In order to utilize 160-bit string obtained by the above-mentioned hash function as an ID, they are divided to necessary number of bits so that the bit string can be represented by alphanumeric characters. 160 bits are divided to 5 bits each, and each 3 bits are represented with a radix of 32 using 32 characters of 0, 1, 2, 3, 4, 5, 6, 7, 8, 9, a, b, c, d, e, f, g, h, i, j, k, l, m, n, o, p, q, r, s, t, u, v.


The following 160-bit string is divided to 5 bits each, and converted to corresponding characters with a radix of 32,
embedded image

and after the conversion, we get an ID as follows.


“g r r u 8 d v q k m j v p o a t 3 n e b j q n a t 8 r n c p t o”


To the ID symbol generated by the method of the present invention, one or more character strings of fixed length, preferably consisting of alphanumeric characters, may be further appended to crate a new ID symbol, in order to add information such as the information indicating the kind of the corresponding data (for example, information indicating that the ID symbol refers to a compound) and the information indicating the kind of generation method of the ID symbol (for example, information indicating the kind of the hash function used).
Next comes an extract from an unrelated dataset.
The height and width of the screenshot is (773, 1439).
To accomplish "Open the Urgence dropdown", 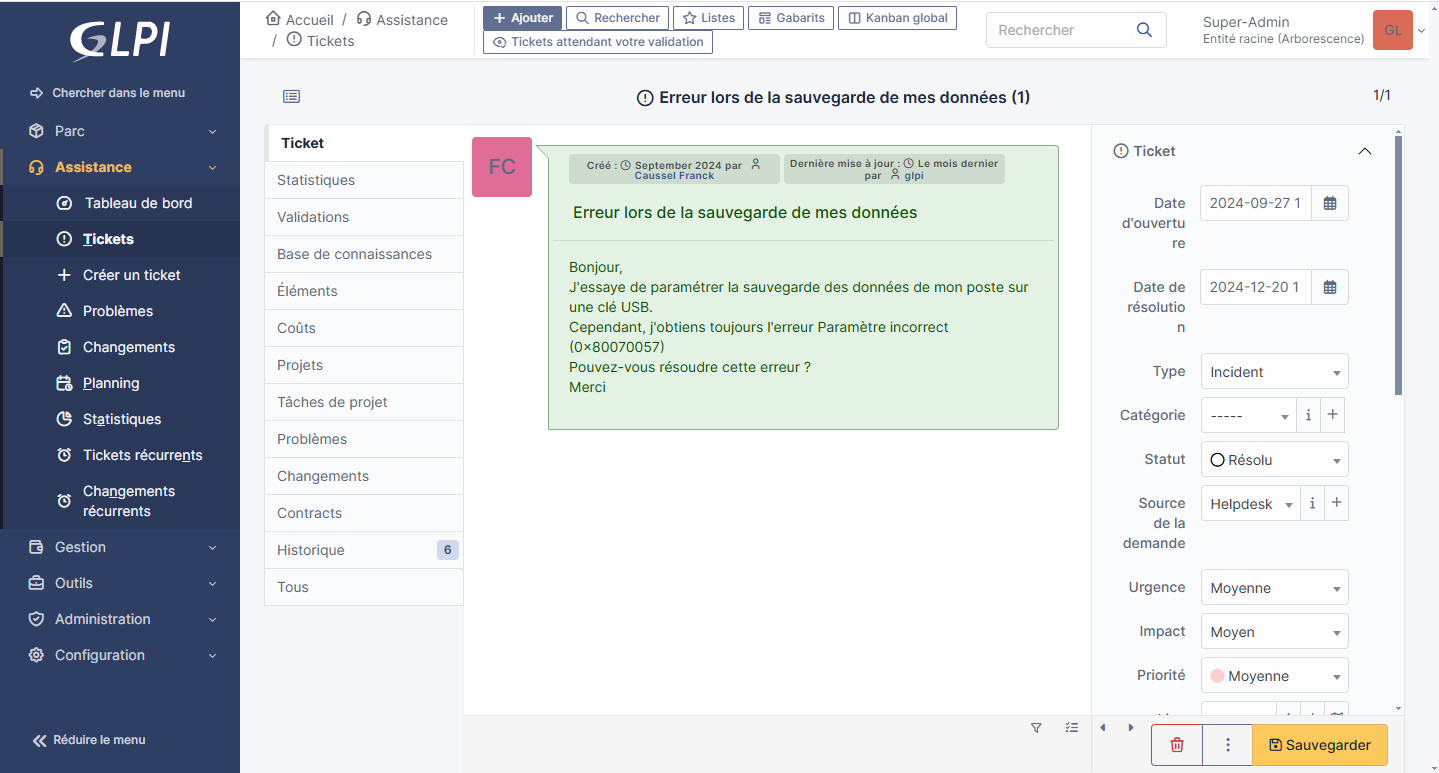I will click(1274, 588).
Character strings to be added may be placed at any part, for example, to the head or tail of the character string obtained by application of the hash function. Preferably, one character string is added to the head of the character string obtained as a hash value.


ID symbols of the present invention may be used for the management and matching of compound data (including chemical structural formula data). Since the above-mentioned ID symbol is specific to each compound and the possibility of collision is very low, it is possible to judge simply and rapidly the identity of compounds by processing multiple compounds with the method of the present invention, generating ID symbols, and comparing the ID symbols. For example, using the above-mentioned ID symbols, it is possible to search rapidly the chemical structural formula identical to a specific compound from a compound database. Furthermore, using the above-mentioned ID symbols, it is possible to manage compound databases. For example, it is possible to generate the above-mentioned ID symbols for compounds in databases, and to detect compounds included redundantly in a compound database, or to detect compounds redundantly registered in different compound databases simply and rapidly. Moreover, when new compound information is registered to a database, it becomes possible to search simply whether the compound is already registered or not. Furthermore, it is possible to keep confidentiality of compound data by disclosing only ID symbols for the comparison of compounds, without disclosing the compound data themselves.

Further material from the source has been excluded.